**Direction**: Rewrite the data from the line with "Given: Open the HDR Emission color field" up to and including the line with "Action: tap(508, 125)", changing "file title" to "file name" and leaving everything else the same.

**Rows**:
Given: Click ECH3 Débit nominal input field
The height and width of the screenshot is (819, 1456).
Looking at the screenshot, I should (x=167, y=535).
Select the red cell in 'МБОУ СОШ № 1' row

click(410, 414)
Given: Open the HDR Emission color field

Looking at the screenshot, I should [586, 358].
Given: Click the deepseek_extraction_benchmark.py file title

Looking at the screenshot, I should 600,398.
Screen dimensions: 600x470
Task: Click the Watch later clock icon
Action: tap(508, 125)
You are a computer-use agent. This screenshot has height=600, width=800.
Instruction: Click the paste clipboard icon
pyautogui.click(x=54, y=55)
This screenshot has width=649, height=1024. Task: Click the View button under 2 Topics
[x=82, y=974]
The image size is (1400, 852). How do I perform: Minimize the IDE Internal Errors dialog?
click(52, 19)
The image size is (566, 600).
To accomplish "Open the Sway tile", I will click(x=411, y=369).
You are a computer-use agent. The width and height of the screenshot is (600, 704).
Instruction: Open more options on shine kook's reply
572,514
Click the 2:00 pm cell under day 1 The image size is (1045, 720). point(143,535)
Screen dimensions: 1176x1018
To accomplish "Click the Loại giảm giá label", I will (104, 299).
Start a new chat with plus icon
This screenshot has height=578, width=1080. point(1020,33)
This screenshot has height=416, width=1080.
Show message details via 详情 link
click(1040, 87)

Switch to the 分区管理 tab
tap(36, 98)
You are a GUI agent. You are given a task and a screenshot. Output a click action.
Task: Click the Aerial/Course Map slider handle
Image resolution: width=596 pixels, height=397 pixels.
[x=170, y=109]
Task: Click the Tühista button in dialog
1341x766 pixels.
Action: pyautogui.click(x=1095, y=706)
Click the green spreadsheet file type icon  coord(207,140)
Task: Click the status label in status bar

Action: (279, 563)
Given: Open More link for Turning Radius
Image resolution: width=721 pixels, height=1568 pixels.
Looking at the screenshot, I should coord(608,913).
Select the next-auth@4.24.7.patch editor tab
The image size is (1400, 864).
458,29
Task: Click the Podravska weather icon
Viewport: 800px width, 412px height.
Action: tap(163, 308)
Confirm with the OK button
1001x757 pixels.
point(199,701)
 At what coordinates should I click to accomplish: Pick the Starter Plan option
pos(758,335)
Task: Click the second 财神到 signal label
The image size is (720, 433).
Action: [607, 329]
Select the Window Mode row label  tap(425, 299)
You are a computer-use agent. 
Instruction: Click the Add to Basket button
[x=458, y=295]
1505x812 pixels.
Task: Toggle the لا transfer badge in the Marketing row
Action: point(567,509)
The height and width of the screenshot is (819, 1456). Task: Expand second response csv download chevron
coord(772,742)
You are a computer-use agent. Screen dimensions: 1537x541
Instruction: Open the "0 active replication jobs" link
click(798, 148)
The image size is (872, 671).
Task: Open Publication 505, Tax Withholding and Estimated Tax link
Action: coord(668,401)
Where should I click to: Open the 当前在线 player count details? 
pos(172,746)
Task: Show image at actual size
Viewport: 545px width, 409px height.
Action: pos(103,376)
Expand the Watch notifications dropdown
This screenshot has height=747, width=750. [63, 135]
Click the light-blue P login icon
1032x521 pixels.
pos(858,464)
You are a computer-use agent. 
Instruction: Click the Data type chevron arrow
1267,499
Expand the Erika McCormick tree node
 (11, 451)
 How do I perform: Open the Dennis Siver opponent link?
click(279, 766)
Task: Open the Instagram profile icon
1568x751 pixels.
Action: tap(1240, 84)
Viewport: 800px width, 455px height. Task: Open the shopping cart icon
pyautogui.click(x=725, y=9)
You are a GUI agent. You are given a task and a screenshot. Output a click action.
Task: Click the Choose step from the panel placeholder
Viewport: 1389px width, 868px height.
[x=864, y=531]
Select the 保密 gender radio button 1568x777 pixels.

**Solution to this exercise**:
Given: Open the HDR Emission color field

Looking at the screenshot, I should [586, 358].
Given: Click the deepseek_extraction_benchmark.py file name

Looking at the screenshot, I should 600,398.
Screen dimensions: 600x470
Task: Click the Watch later clock icon
Action: tap(508, 125)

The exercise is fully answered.